Vanda Semyonovna Obiedkova uses the interview to describe her childhood experiences navigating the war.

Holocasut survivor Vanda Semyonovna Obiedkova, pictured in the 1990s (Photo: USC Shoah Foundation)
Holocasut survivor Vanda Semyonovna Obiedkova, pictured in the 1990s (Photo: USC Shoah Foundation)

The 91-year-old Holocaust survivor Vanda Semyonovna Obiedkova died near her home in Mariupol, Ukraine, April 4, while the city was under a devastating Russian attack. Her family believed that her survivor testimony died with her.

Obiedkova died, reportedly cold and emaciated, while sheltering in the basement of a store near her home; her daughter and son-in-law fled the city after burying her. The house they shared burned during the attacks, and the VHS tape containing the video testimony Obiedkova had recorded of her Holocaust experience for the USC Shoah Foundation in 1998 was destroyed along with the family’s other possessions, her family told Chabad.org.

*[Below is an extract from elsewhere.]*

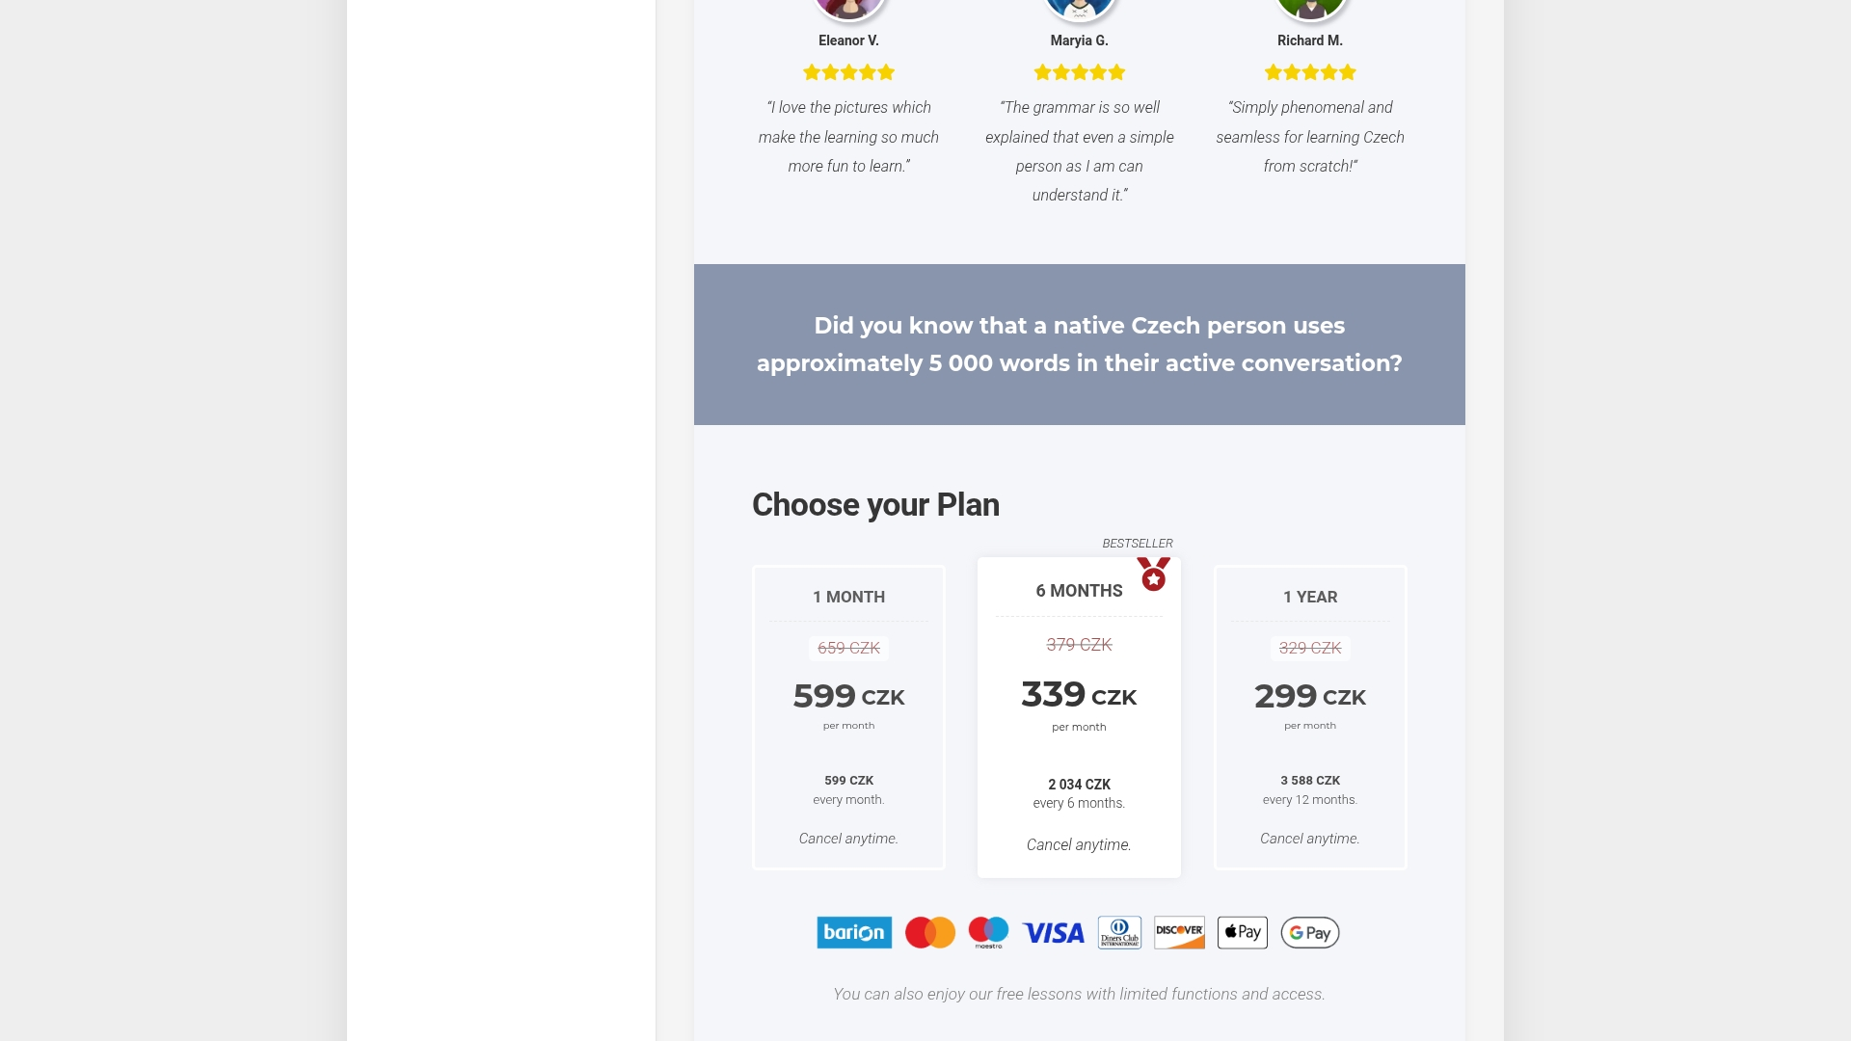Click the free lessons note text
Viewport: 1851px width, 1041px height.
click(1079, 994)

But on Tuesday, the Shoah Foundation posted Obiedkova’s 94-minute testimony in full to its YouTube page, honoring her by preserving her story in the digital realm.

The testimony is entirely in Russian, and there are currently no subtitles. Obiedkova uses the interview to describe her childhood experiences navigating the war, commenting at one point, “We did not feel there would be a war. My mother had just taken a vacation.”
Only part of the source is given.